THEIR daughter Josee Hope was born with 10 tiny fingers and toes, a hairstyle they jokingly refer to as a mohawk, two piercing dark blue eyes and 47 chromosomes.
When Toogoom's attended the 12 week scan after finding out they were expecting their third child, both were looking forward to catching a glimpse of their new baby.
Neither was expecting a diagnosis that would change their lives.
As Joelle admired the sight of her baby on the screen, tests were being carried out that led to the staff informing her that her baby had a one in two chance of having Down syndrome.
"I was pretty devastated," Joelle said.
"It's sad to look back and think that was my reaction at now."
While the diagnosis hit Joelle hard, she said her husband was her rock through those first difficult moments.
He told his wife that life would still go on; the only difference was they would have a child with Down syndrome.
The family decided they needed a second opinion and travelled to Tasmania, where they had lived before moving to Toogoom, to have another consultation done.
Joelle was attended by the head of obstetric imaging at the hospital and when the baby was examined, the doctor had some shocking news.
Fluid had increased around the baby's heart and other organs.
"She was a ball of fluid," Joelle said.
The doctor told Joelle that she should expect her baby to die in the next 24 to 48 hours.
Another test, which sampled the placental tissue, had confirmed the diagnosis of Down syndrome but that had faded into near irrelevance when she heard her baby's life was at risk, Joelle said.
"It put the diagnosis in perspective," she said.
Joelle and Lewis have two older children, Tallara, 11, and Max, 9.
When they informed the children of the diagnosis , they didn't skip a beat, Joelle said.
They told their mum about a little boy at their school who had Down syndrome, telling her how much everyone loved him and how they would love this baby too.
Facing the fact that they might lose their much-wanted third child was a tougher challenge.
"We were praying a lot," Joelle said.
"We were really scared. We had to pull together as a family."
At 18 weeks, Joelle had another scan and miraculously, the fluid was gone.
After what Joelle described as a "scary pregnancy", her daughter Josee Hope was born on January 10.
"She was born beautiful," Joelle said, and her daughter was free of many of the health issues that Down syndrome babies often experience, including heart problems.
Just 47 beautiful chromosomes and those piercing dark blue, almond-shaped eyes.
One of the major challenges for Joelle in the beginning was the lack of information.
She didn't have any knowledge of Down syndrome or what it meant.
Now she knows her daughter has an extra chromosome in every cell of her body - normally a person has 46.
People with Down syndrome can have heart defects, gastro intestinal issues, vision problems and other health issues.
But despite the challenges that may lie ahead, Joelle says she wouldn't change anything now.
Her 10-week-old daughter couldn't be more adored by her siblings.
And Josee's middle name, Hope, also signifies much and will always hold an extra special meaning for her parents.

Requirement 1:
Write out the passage of the article about Josee Hope that begins at the words "While the diagnosis" and stops after the words "to 48 hours.".
Requirement 2:
Name every member of the family mentioned by name in the article about Josee Hope.
Requirement 3:
According to the article about Josee Hope, why did the family travel to Tasmania?
The entries after this point are separate material, unconnected to the article about Josee Hope.

Records shown:
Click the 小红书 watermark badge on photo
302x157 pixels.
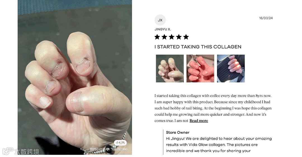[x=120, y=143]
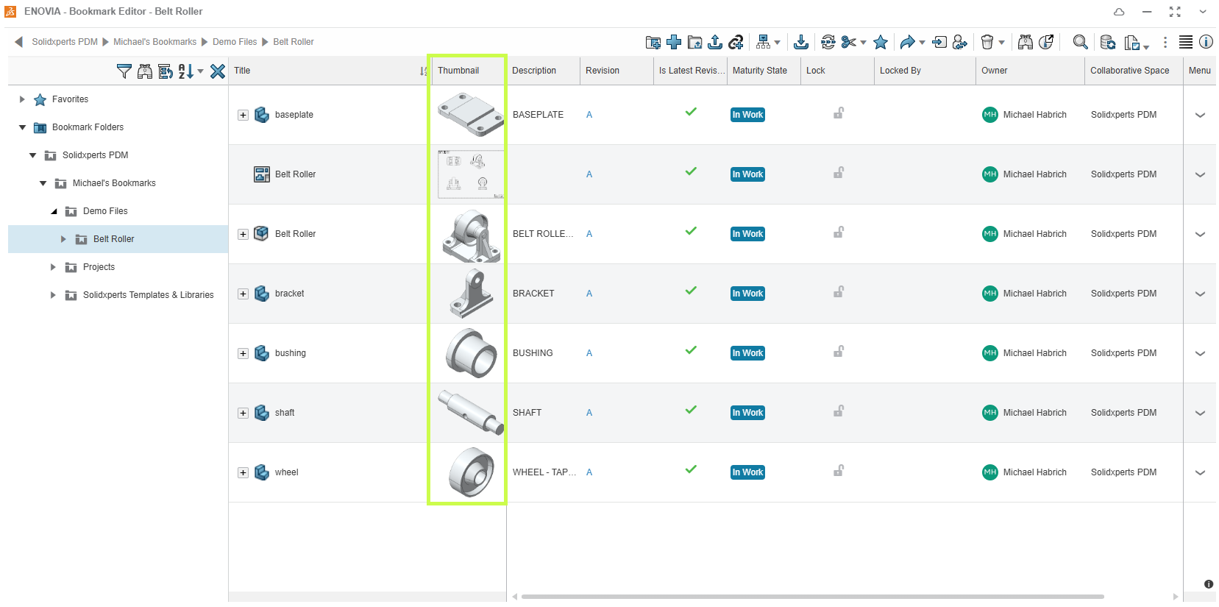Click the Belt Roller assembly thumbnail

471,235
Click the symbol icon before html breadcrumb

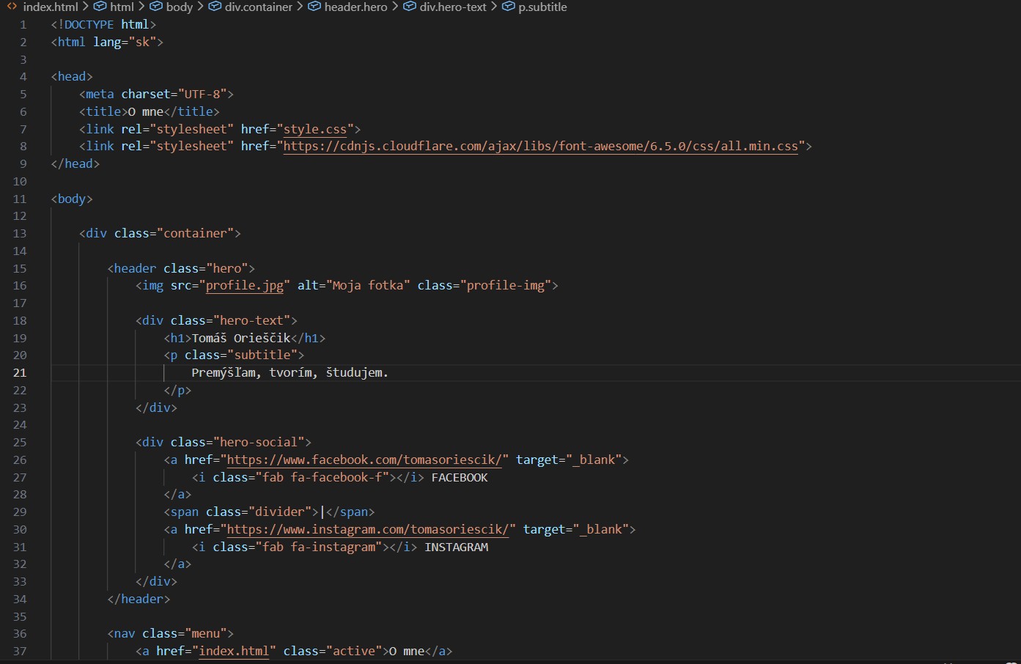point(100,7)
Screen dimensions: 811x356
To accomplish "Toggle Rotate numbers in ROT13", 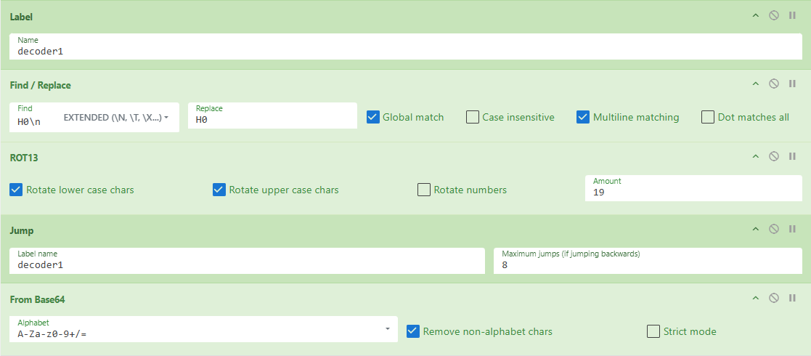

Response 1:
While the diagnosis hit Joelle hard, she said her husband was her rock through those first difficult moments.
He told his wife that life would still go on; the only difference was they would have a child with Down syndrome.
The family decided they needed a second opinion and travelled to Tasmania, where they had lived before moving to Toogoom, to have another consultation done.
Joelle was attended by the head of obstetric imaging at the hospital and when the baby was examined, the doctor had some shocking news.
Fluid had increased around the baby's heart and other organs.
"She was a ball of fluid," Joelle said.
The doctor told Joelle that she should expect her baby to die in the next 24 to 48 hours.

Response 2:
Josee Hope, Joelle, Lewis, Tallara, Max

Response 3:
The family decided they needed a second opinion, so they traveled to Tasmania, where they had lived before moving to Toogoom, to have another consultation done.